In Uncategorized on 09/09/2014 at 20:23

I had a meeting with the Board of Directors of a client today at 3 p.m., EDT, so Tax Court, obliging as ever, released no opinions today, assuring thereby that I would not have to hasten back to my computer to get y’all the latest.

Judge Holmes (I’ll skip the honorifics) has two designated hitters, but the only point is that being convicted of tax fraud and some amount of underpayment in consequence thereof does not estop the fraudster from fighting over the exact amount he owes Uncle Samuel. To the same effect see my blogpost “Orders in the Court”, 3/9/12, the story of Albert Bront, ex-Revenue Agent.

But Judge Laro, hiding his light under a bushel and sending me on a lengthy boustrephon through a field of uninteresting orders, has one about experts who stray from the straight-and-narrow, making conclusions of law and findings of fact, and advocating rather than enlightening the Court.

The case is James A. Survilla, Transferee, Docket No. 6332-12, filed 9/9/14, but Jim is a bystander. The heavy in this piece is J. T. Atkins, IRS’ witness, whose credentials Judge Laro addresses in a footnote.

“Mr. Atkins graduated from Harvard Law School in 1982, after which he practiced mergers and acquisitions law for 3 years and worked as an investment banker for 29 years.” Order, at p. 1, footnote 1.

I’ll spare you my snarky remarks about those who practice briefly and hie themselves off to other (presumably more lucrative) endeavors. And certainly I’ll avoid the t-shirt: “Harvard- because not everyone can go to Cornell.”

There, now we can get on with it. Judge Laro: “To be admissible, expert testimony must be both relevant and reliable. To be reliable, expert testimony must be based on sufficient facts or data and it must be the product of reliable principles and methods properly applied. To be relevant, expert testimony must ‘assist the trier of fact to understand the evidence or to determine a fact in issue.’ ‘Expert testimony is not relevant if the expert is offering a personal evaluation of* * * the motivations of the parties.’ ‘The proponent of expert testimony must establish its admissibility by a preponderance of the evidence.’” Order, at p. 2. (Citations omitted).

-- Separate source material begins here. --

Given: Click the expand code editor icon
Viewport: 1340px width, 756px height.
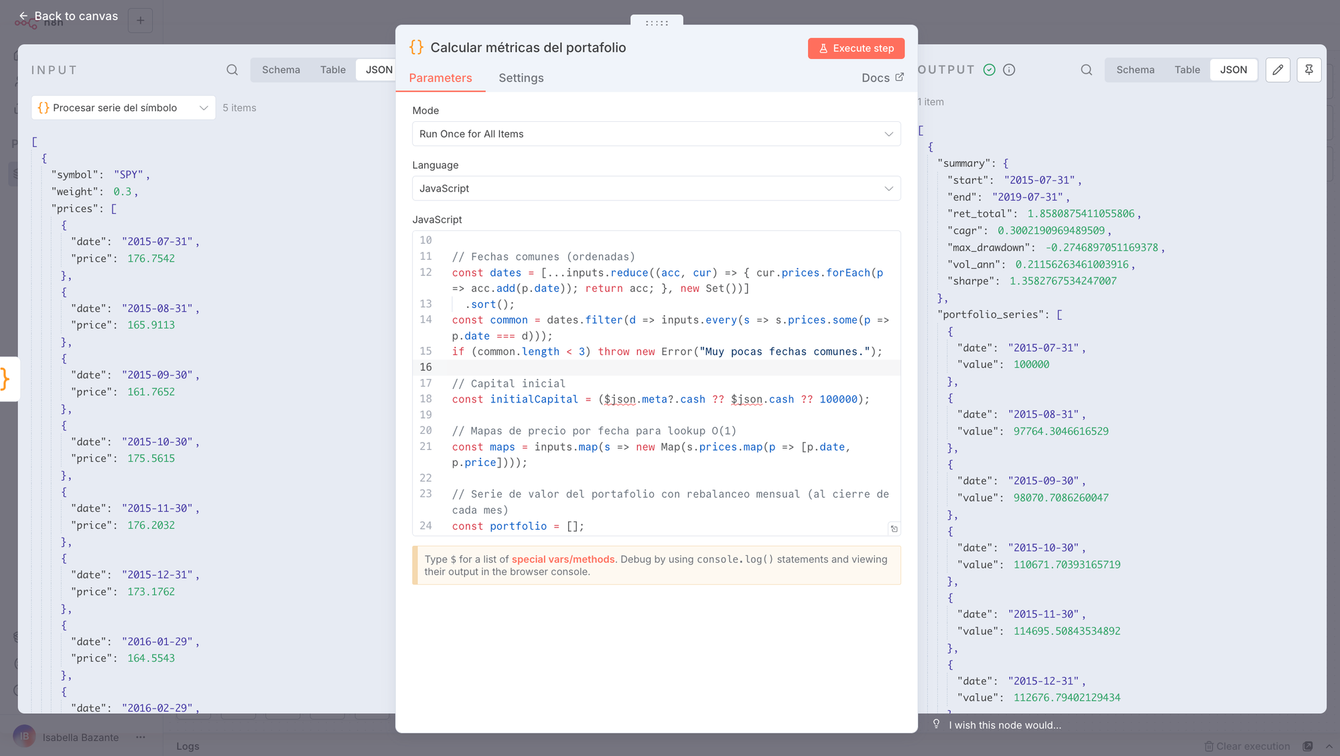Looking at the screenshot, I should click(894, 529).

Judge Laro serves as gatekeeper, and J. T. is a gatecrasher.

J. T. has predominantly given only legal conclusions, or at best mixed conclusions of law and fact. He’s telling the Judge what to find, and Judge Laro isn’t buying it.

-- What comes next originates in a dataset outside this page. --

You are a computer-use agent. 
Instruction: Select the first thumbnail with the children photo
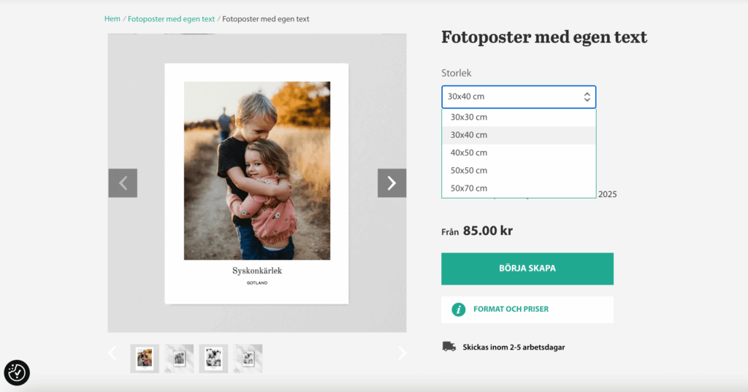pyautogui.click(x=145, y=358)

But J. T.’s opinion isn’t wholly worthless.

Judge Laro: “Nonetheless, Mr. Atkins does provide several opinions which are properly within the purview of an expert, including his opinions that: (1) it is ‘not normal’ for a C corporation without operating assets to be purchased for more than its book value; (2) discussions centered on taxes and the removal of noncash assets and liabilities from a corporation are not ‘typically topics of* * * [primary] focus’; (3) the wire transfer or escrow of an acquired corporation’s cash assets as part of a stock sale is ‘highly unusual’; and (4) indemnity clauses regarding postclosing tax liabilities are ‘highly unusual’.” Order, at p. 6.

So J. T. can get that much in. But the rest goes over the side. And if IRS still wants J. T.’s explications to go in evidence at trial, they must redact his written opinion.